======== Records for the exercise

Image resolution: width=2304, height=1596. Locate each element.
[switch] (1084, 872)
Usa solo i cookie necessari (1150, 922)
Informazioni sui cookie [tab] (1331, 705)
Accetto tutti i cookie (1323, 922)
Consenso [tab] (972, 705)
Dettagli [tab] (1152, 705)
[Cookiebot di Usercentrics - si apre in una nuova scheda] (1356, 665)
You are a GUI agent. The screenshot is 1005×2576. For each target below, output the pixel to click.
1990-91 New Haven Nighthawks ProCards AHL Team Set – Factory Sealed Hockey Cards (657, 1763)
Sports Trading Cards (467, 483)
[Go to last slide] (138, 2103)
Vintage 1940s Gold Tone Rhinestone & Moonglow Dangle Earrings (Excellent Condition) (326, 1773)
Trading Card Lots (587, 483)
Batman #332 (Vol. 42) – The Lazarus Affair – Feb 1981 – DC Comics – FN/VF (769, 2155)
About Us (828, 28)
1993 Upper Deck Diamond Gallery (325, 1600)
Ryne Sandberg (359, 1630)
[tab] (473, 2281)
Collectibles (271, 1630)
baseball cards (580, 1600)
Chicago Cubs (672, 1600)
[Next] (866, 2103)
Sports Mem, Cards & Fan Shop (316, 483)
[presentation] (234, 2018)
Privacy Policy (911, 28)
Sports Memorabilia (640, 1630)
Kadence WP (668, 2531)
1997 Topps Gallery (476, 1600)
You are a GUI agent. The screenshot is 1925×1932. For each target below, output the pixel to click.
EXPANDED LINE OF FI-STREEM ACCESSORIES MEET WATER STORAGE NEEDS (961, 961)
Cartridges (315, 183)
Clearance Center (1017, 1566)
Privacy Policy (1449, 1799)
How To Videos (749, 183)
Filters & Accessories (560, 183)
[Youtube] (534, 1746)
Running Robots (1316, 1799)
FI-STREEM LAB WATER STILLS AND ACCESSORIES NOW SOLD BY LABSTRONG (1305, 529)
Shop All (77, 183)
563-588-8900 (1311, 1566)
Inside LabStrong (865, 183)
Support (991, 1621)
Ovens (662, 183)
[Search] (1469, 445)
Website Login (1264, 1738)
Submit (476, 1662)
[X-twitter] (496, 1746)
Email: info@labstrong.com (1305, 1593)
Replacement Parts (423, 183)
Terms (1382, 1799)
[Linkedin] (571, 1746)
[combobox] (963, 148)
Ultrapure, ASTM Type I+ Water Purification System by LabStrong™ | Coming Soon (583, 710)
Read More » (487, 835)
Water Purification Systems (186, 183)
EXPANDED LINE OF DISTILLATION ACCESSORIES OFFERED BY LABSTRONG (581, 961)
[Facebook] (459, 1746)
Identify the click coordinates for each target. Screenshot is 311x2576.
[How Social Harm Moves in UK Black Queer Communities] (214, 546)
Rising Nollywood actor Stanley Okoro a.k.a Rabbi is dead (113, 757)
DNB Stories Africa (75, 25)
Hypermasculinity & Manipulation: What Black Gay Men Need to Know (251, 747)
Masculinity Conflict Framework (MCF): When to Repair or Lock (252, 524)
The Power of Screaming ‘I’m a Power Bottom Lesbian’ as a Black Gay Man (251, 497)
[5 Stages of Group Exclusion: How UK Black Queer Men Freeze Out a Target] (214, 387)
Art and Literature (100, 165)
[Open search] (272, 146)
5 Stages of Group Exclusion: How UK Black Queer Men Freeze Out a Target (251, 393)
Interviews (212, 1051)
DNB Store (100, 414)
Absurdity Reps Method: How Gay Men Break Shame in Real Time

================

◆ Instructions for the task: Write the data above out again in full, with every word as given.

◆ Reply to the exercise:
Image resolution: width=2304, height=1596. Locate each element.
[switch] (1084, 872)
Usa solo i cookie necessari (1150, 922)
Informazioni sui cookie [tab] (1331, 705)
Accetto tutti i cookie (1323, 922)
Consenso [tab] (972, 705)
Dettagli [tab] (1152, 705)
[Cookiebot di Usercentrics - si apre in una nuova scheda] (1356, 665)
You are a GUI agent. The screenshot is 1005×2576. For each target below, output the pixel to click.
1990-91 New Haven Nighthawks ProCards AHL Team Set – Factory Sealed Hockey Cards (657, 1763)
Sports Trading Cards (467, 483)
[Go to last slide] (138, 2103)
Vintage 1940s Gold Tone Rhinestone & Moonglow Dangle Earrings (Excellent Condition) (326, 1773)
Trading Card Lots (587, 483)
Batman #332 (Vol. 42) – The Lazarus Affair – Feb 1981 – DC Comics – FN/VF (769, 2155)
About Us (828, 28)
1993 Upper Deck Diamond Gallery (325, 1600)
Ryne Sandberg (359, 1630)
[tab] (473, 2281)
Collectibles (271, 1630)
baseball cards (580, 1600)
Chicago Cubs (672, 1600)
[Next] (866, 2103)
Sports Mem, Cards & Fan Shop (316, 483)
[presentation] (234, 2018)
Privacy Policy (911, 28)
Sports Memorabilia (640, 1630)
Kadence WP (668, 2531)
1997 Topps Gallery (476, 1600)
You are a GUI agent. The screenshot is 1925×1932. For each target below, output the pixel to click.
EXPANDED LINE OF FI-STREEM ACCESSORIES MEET WATER STORAGE NEEDS (961, 961)
Cartridges (315, 183)
Clearance Center (1017, 1566)
Privacy Policy (1449, 1799)
How To Videos (749, 183)
Filters & Accessories (560, 183)
[Youtube] (534, 1746)
Running Robots (1316, 1799)
FI-STREEM LAB WATER STILLS AND ACCESSORIES NOW SOLD BY LABSTRONG (1305, 529)
Shop All (77, 183)
563-588-8900 (1311, 1566)
Inside LabStrong (865, 183)
Support (991, 1621)
Ovens (662, 183)
[Search] (1469, 445)
Website Login (1264, 1738)
Submit (476, 1662)
[X-twitter] (496, 1746)
Email: info@labstrong.com (1305, 1593)
Replacement Parts (423, 183)
Terms (1382, 1799)
[Linkedin] (571, 1746)
[combobox] (963, 148)
Ultrapure, ASTM Type I+ Water Purification System by LabStrong™ | Coming Soon (583, 710)
Read More » (487, 835)
Water Purification Systems (186, 183)
EXPANDED LINE OF DISTILLATION ACCESSORIES OFFERED BY LABSTRONG (581, 961)
[Facebook] (459, 1746)
Identify the click coordinates for each target. Screenshot is 311x2576.
[How Social Harm Moves in UK Black Queer Communities] (214, 546)
Rising Nollywood actor Stanley Okoro a.k.a Rabbi is dead (113, 757)
DNB Stories Africa (75, 25)
Hypermasculinity & Manipulation: What Black Gay Men Need to Know (251, 747)
Masculinity Conflict Framework (MCF): When to Repair or Lock (252, 524)
The Power of Screaming ‘I’m a Power Bottom Lesbian’ as a Black Gay Man (251, 497)
[5 Stages of Group Exclusion: How UK Black Queer Men Freeze Out a Target] (214, 387)
Art and Literature (100, 165)
[Open search] (272, 146)
5 Stages of Group Exclusion: How UK Black Queer Men Freeze Out a Target (251, 393)
Interviews (212, 1051)
DNB Store (100, 414)
Absurdity Reps Method: How Gay Men Break Shame in Real Time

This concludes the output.